Lubię jednostki, ale nie lubię ludzi jako masy, szczególnie poddanej presji grupowej. Nie różnią się wtedy od innych zwierząt, bezrefleksyjni, kierowani instynktami. Istoty wyższe.
Piję kawę, od której dostaję takiego kopa, że zagłusza on trochę lęk, słucham klasyki. W sumie, jak pokazują jakiegoś oszołoma, to słucha on często Bacha. Ja słucham Bacha tylko w pracy i nie słucham niczego, jak idę pobiegać. To znaczy, w pracy słucham tylko Bacha.

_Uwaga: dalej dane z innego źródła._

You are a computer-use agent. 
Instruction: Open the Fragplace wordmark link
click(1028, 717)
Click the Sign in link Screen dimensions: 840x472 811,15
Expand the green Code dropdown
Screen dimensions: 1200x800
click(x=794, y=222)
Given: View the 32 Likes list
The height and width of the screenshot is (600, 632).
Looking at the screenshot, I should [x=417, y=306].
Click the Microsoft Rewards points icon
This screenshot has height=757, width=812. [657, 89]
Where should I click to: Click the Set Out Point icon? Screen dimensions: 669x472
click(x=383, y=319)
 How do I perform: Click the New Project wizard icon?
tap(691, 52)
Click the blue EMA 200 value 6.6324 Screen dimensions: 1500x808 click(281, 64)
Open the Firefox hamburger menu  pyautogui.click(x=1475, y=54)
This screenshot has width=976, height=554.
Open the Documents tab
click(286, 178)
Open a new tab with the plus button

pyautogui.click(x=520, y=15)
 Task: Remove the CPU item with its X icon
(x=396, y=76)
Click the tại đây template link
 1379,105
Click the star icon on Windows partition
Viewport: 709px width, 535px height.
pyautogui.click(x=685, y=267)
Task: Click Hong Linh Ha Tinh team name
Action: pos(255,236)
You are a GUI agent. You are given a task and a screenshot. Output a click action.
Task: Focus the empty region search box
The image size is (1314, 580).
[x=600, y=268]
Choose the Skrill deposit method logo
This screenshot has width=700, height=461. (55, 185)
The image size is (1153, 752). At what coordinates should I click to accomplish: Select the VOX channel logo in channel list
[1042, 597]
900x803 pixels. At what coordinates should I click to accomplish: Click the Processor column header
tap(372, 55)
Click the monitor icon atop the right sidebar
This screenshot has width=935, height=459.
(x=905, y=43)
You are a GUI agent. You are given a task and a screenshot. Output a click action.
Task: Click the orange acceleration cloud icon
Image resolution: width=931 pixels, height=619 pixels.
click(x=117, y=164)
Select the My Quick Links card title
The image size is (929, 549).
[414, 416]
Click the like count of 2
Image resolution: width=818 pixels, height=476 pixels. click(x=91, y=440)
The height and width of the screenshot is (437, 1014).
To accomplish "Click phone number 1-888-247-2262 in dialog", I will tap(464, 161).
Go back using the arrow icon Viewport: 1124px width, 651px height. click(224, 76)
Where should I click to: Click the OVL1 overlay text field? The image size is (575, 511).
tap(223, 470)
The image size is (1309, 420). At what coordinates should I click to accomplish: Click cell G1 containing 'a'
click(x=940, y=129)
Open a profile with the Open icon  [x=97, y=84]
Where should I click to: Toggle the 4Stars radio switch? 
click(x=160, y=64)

Teraz kur.. nie mogę, bo czekam aż z moją nogą będzie lepiej. Brakuje mi tego, żeby stres w biegu odbudować. Miesza mi się bez tego bardziej w głowie.

Komentarze

Popularne posty z tego bloga

Kierowani instynktami

Jesienne słońce i ciasteczka

Wesołych świąt!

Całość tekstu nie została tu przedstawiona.